Available records
━━━

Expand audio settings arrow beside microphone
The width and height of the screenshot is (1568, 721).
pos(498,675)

━━━

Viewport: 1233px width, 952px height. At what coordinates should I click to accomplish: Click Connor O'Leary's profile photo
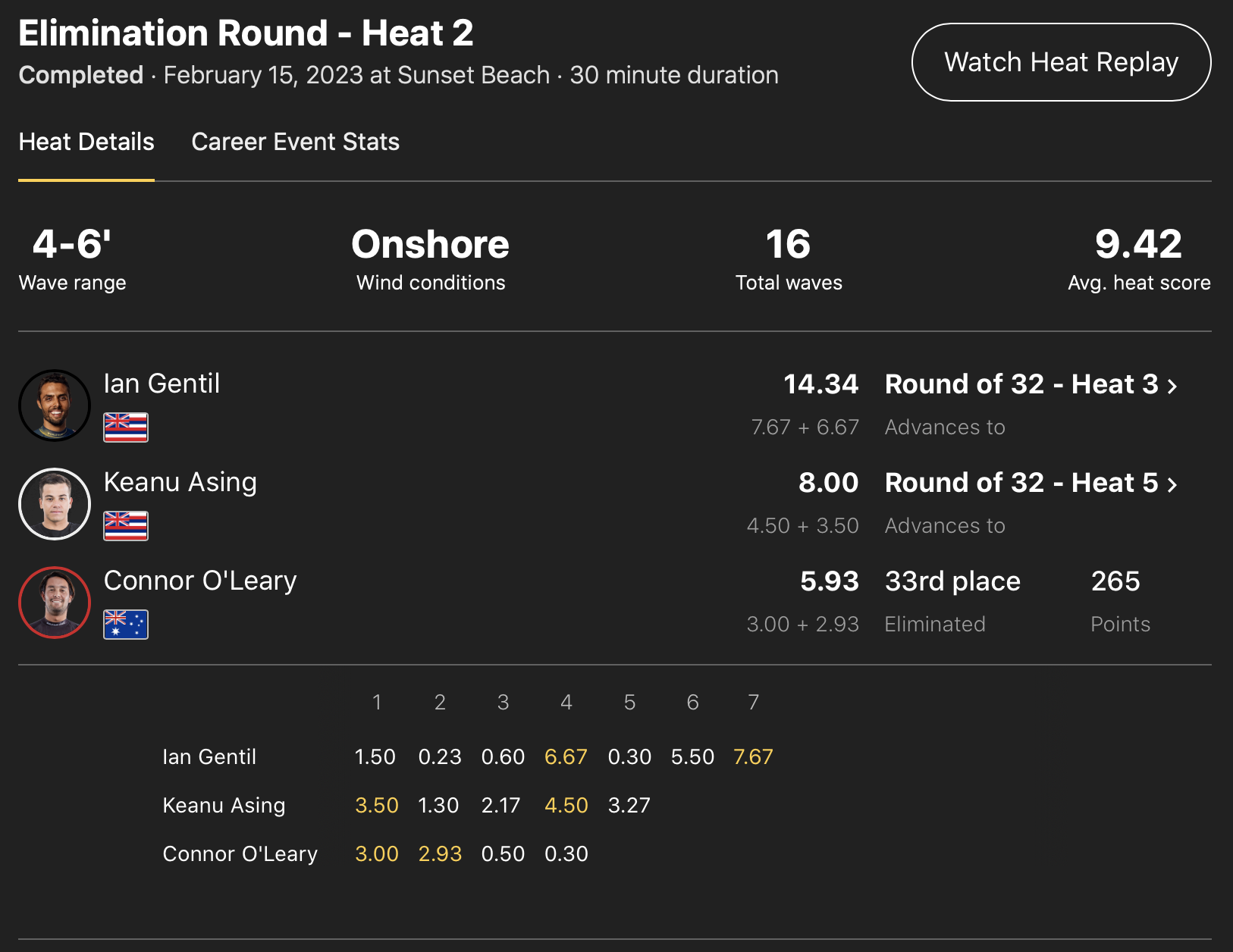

━━━

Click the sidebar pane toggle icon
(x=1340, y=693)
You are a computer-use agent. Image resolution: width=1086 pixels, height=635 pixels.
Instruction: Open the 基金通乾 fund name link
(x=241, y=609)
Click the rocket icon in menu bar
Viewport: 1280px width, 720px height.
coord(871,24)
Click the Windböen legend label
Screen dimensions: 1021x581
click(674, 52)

━━━

Exercise
Render the stretch of the material from the line containing "You are a computer-use" through the line containing "click(674, 52)" as a Markdown table with the columns "Row" and "Entry", giving each line its own numbered row and omitting any blank lines.

Correct output
| Row | Entry |
|---|---|
| 1 | You are a computer-use agent. Image resolution: width=1086 pixels, height=635 pixels. |
| 2 | Instruction: Open the 基金通乾 fund name link |
| 3 | (x=241, y=609) |
| 4 | Click the rocket icon in menu bar |
| 5 | Viewport: 1280px width, 720px height. |
| 6 | coord(871,24) |
| 7 | Click the Windböen legend label |
| 8 | Screen dimensions: 1021x581 |
| 9 | click(674, 52) |